It is not exactly an apartment, but it is not exactly a dorm room either.
Although many large campuses have suite style apartments, the small liberal arts college where your daughter attends does not have all of the amenities that you might find in other places. In fact, large campus suite style apartments come so well furnished that the goal is to keep students from moving large pieces of furniture in and out. On your daughter’s small Louisiana campus they use the term “furnished” rather loosely. You have the normal desks, chairs, and twin size beds in the sleeping space. The kitchen area, however, is pretty bare. And while you do not want to spend a lot of money on furniture that will likely live a rather hard life, you do want to make sure that your daughter has some nice things to help fill her space.
You have the chance to travel to the campus at the end of this school year and you would love to help her locate some pieces that she could use when she move into this not-quite-an-apartment-not-quite-a-dorm-room. You have spent some time looking at what are called furniture components. They look like they might be the perfect solution. You can purchase a couple of pieces of living room furniture that she can break into sectionals and use in a variety of ways. The wall panels and custom drawers like they might also be an option. Being able to buy some of the small furniture components now while they are available seems to make sense, and then you can add the larger pieces in the fall when she is finally able to move into her new space.
The fact that your daughter will only have one roommate next year and the fact that both girls will have their own bathroom and bedroom means that you are more willing to invest in some nicer accessories.
Are You Getting Ready to Help Furnish Your College Student’s First Apartment?
In a time when many empty nesters are moving their college students in and out various dorm rooms and apartments, these same parents often find themselves redecorating or redesigning their own homes as well. As a couple makes plans to look at new furniture, for instance, it is sometimes easier to buy a nice new set when you know that some of your older pieces might find a home in a college dorm room or apartment.

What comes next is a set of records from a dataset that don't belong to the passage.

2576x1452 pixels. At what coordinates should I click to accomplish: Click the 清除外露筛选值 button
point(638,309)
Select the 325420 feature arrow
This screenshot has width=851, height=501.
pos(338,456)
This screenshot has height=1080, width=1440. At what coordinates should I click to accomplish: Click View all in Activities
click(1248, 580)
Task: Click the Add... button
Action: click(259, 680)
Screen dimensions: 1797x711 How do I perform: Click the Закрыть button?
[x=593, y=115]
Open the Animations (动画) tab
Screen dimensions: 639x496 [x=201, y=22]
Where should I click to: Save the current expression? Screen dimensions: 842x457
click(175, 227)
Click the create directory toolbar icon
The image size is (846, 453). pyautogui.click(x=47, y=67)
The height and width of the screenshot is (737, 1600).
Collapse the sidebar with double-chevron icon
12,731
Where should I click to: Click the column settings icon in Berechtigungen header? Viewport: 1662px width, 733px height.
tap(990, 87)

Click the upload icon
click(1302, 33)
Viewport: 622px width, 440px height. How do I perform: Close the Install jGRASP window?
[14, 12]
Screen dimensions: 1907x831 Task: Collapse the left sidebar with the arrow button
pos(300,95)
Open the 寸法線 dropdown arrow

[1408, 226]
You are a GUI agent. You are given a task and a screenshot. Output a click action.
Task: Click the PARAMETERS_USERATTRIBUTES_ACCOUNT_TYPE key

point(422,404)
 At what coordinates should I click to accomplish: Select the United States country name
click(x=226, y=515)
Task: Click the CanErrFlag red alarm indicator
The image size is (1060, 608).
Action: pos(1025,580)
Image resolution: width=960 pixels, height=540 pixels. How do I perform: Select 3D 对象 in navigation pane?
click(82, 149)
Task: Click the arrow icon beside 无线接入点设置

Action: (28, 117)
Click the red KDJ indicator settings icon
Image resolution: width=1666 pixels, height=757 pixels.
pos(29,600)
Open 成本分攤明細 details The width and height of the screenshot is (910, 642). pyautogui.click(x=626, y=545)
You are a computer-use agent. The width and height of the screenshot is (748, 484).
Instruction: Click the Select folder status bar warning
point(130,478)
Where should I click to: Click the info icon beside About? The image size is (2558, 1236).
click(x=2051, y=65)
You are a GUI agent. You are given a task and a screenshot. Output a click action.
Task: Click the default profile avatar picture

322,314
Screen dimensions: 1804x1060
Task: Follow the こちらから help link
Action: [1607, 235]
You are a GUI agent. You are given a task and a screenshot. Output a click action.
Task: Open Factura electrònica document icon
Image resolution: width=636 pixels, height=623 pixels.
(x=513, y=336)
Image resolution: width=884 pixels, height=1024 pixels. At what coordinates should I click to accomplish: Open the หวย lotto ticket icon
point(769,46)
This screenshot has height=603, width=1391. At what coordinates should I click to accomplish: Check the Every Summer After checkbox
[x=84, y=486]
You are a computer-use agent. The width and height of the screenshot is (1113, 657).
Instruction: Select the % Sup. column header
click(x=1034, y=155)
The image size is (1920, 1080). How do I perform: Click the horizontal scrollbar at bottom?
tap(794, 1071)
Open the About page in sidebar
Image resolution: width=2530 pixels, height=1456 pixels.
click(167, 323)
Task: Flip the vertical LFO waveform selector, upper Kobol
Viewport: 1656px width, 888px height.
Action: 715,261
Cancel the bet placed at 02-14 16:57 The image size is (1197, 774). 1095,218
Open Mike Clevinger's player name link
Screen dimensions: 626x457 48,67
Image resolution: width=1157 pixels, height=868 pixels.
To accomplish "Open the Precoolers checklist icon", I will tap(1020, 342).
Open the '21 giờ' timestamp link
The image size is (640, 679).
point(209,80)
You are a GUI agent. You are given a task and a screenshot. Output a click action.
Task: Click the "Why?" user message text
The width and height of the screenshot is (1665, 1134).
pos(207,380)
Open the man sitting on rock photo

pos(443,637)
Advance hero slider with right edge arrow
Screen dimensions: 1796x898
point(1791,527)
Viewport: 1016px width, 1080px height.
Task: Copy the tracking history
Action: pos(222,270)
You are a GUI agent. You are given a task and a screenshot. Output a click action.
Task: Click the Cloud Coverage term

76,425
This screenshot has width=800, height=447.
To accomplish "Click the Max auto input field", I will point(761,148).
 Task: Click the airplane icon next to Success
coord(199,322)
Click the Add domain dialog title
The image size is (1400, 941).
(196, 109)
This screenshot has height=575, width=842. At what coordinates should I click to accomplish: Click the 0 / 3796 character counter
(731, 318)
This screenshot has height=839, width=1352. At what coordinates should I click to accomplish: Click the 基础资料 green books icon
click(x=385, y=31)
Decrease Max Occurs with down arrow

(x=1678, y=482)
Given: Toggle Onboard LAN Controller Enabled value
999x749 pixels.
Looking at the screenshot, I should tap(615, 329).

Older modular furniture components can be broken into sectionals and worked into small study areas or even smaller dorm rooms, or they can be kept as a group and moved into a college graduates first ever apartment. Making use of use cabinet components in a different space also makes redecorating more affordable. When, for example, you update your kitchen cabinets and find a way to move your older cabinets to the garage for storage or into the basement for a new craft room you can feel a little bit better about springing for the nicer and more expensive styles.
Consider some of these facts and figures about furniture components and home decorating industry. Who knows, you might get motivated to make some changes to the most used spaces in your home:
- 35% of remodeling projects involved whole home renovations.
- 82.7% is the average return on investment (ROI) of even a minor kitchen remodel.
- 54% of future buyers are willing to pay more for a home with hardwood floors.
- 69% of all home construction jobs requested were for kitchen remodeling. According to a National Association of Home Builders survey, this makes kitchen remodeling the second most popular request.
- Even more popular than kitchen remodels, however, are the 78% of renovations that are done on bathrooms. According to a National Association of Home Builders survey, bathroom remodeling is the job most requested for home reconstruction projects.
- Cabinets typically come in standard sizes. For instance, base cabinets are 24 inches deep and 36 inches tall. On some semi-custom and custom applications, the depth may be increased to as much as 27 inches. For ease of use, most base cabinetry rests atop a four-inch recessed riser that is often called a toe kick.
Are you ready to make your remodeling plans?